- Born: Edwin James Lawrence 26 May 1943 (age 83) Bath, Somerset, England
- Occupation: Historian, writer, former teacher
- Education: University of York (BA) Merton College, Oxford
- Genre: Popular history, military history, British Empire
- Notable works: The Rise and Fall of the British Empire Raj: The Making and Unmaking of British India

= Lawrence James =

English historian and writer

Edwin James Lawrence (born 26 May 1943, Bath, England), most commonly known as Lawrence James, is an English historian and writer.

==Biography==
James graduated with a BA in English & History from the University of York in 1966, and subsequently undertook a research degree at Merton College, Oxford. Following a career as a teacher, James became a full-time writer in 1985.

James has written several works of popular history about the British Empire, and has contributed pieces for Daily Mail, The Times and the Literary Review.

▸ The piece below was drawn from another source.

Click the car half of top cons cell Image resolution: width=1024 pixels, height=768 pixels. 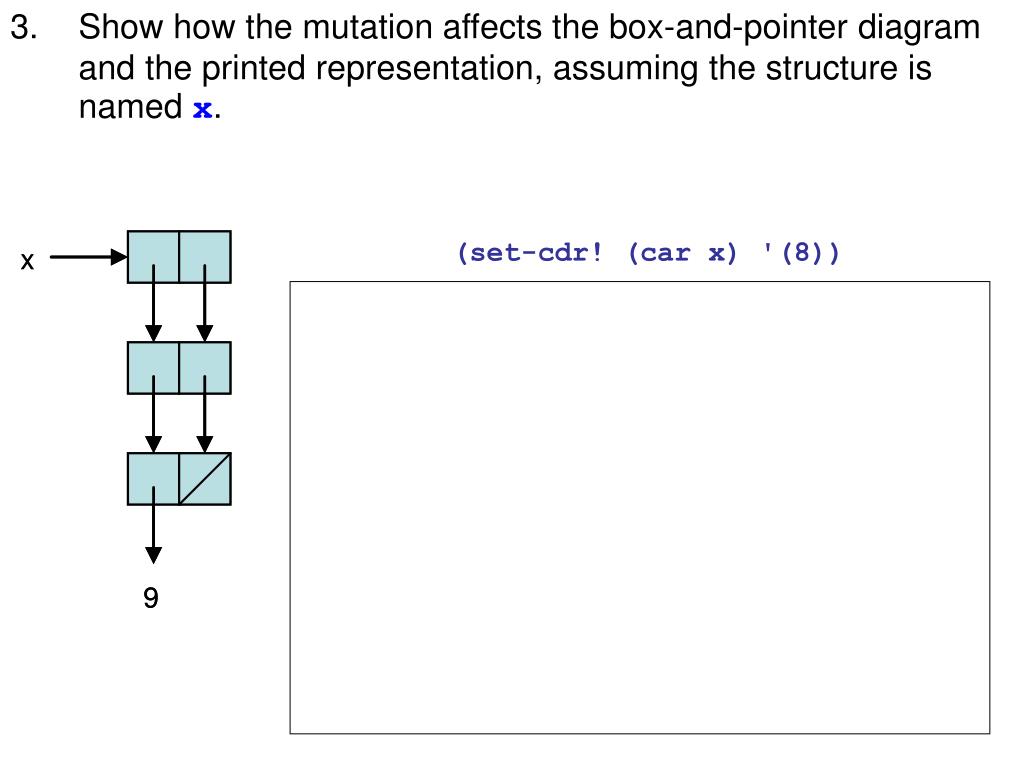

His wife Mary James was headmistress of St Leonards School from 1988 to 2000.

==Bibliography==
- Crimea 1854–56: The War With Russia from Contemporary Photographs (1981)
- The Savage Wars : British Campaigns in Africa 1870–1920 (1985)
- Mutiny: In the British and Commonwealth Forces, 1797–1956 (1987)
- Imperial Rearguard: The Last Wars of Empire (1988)
- The Golden Warrior: The Life and Legend of Lawrence of Arabia (1990)
- The Iron Duke: A Military Biography of Wellington (1992)
- Imperial Warrior: The Life and Times of Field Marshal Viscount Allenby (1993)
- The Rise and Fall of the British Empire (1994; revised ed. 1998; illustrated ed. 1999)
- Raj: The Making and Unmaking of British India (1997)
- Warrior Race: A History of the British at War (2001)
- The Middle Class (2006)
- Aristocrats: Power, Grace and Decadence – Britain's Great Ruling Classes from 1066 to the Present (2009)
- Churchill and Empire – A Portrait of an Imperialist (2014)
- Empires in the Sun: The Struggle for the Mastery of Africa (2016)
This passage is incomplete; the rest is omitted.